4. External Partners: find more- from 20 stakeholders pick 5 and move forward- push and narrow to attain more comprehensive response/ take advantage of external partners while considering others

5. Analyze design briefs from previous years

6. Ask can I tell a story? Where am I falling short?


Feedback from meeting with Mary:

1. Research Howard Gardener: 7 Intelligences + haptic learning experiences, math, beats, rhythm

2. Learning methods that aren't linear

3. Gates Foundation: high school learning methods for African American boys

4. Analyze past successful methods of learning that incorporate physical activity


Deliverables for next week:

Perform Charette:

Set-up numerous scenarios for children to do homework in after school- have the children do their homework in several different settings- one that requires the child to be completely sedentary vs. others that allow the child to "expel energy constructively" while doing homework simultaneously and analyze under what circumstances the children perform best academically.


Moving forward in my process: Questions I need answers to and research methods I want to employ:

- Research learning methods that incorporate physical activity or do not follow a linear path of learning- what are alternative ways of measuring the intellectual growth of a child?


1. Market Research: look at all of the products on the market that "encourage children to expel energy constructively" and analyze them according to my own design criteria- find precedents.

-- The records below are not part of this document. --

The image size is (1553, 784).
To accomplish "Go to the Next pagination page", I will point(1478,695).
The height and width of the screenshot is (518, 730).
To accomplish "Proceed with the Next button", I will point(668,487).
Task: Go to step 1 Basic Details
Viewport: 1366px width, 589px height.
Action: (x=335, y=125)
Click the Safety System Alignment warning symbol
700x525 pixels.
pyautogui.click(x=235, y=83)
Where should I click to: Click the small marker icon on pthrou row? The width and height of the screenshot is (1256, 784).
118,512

2. Interview teachers: Find out what works for children as far as learning strategies-what doesn't work, Interview Coaches to understand why physical activites they employ to extract energy constructively in elementary schools


3. Public Schools: Observe in classrooms(passively and actively): take note on interaction- what seems to be working not working for getting children enthusiastic about learning, to further understand how things are measured and what's wrong with the way things are measured. (Exercise-punishment?, How do children understand what's important in their day- when asked almost always said -school or homework, what do parents praise their child for, what is valued in the home, )

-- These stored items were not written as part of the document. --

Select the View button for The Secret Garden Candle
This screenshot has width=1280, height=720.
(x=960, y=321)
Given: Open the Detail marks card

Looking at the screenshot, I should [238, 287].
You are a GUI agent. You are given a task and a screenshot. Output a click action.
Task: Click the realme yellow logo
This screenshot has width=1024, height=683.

4. What is the setting for children when they go home after school and do homework? What are parent's goals when they get home from work- does it include the child? their homework? 


5. What does the family dynamic of the child look like: Grandparents/ Child/ Mom/ Dad/ Sister/ Brother/ Cousin/ Teacher/ Coach/ School Administrators/ Friends


6. Investigate peer relationships: mentioned as one of the top incentives to achieve in Mighty Milers Running program- could this potentially be an outlet for change?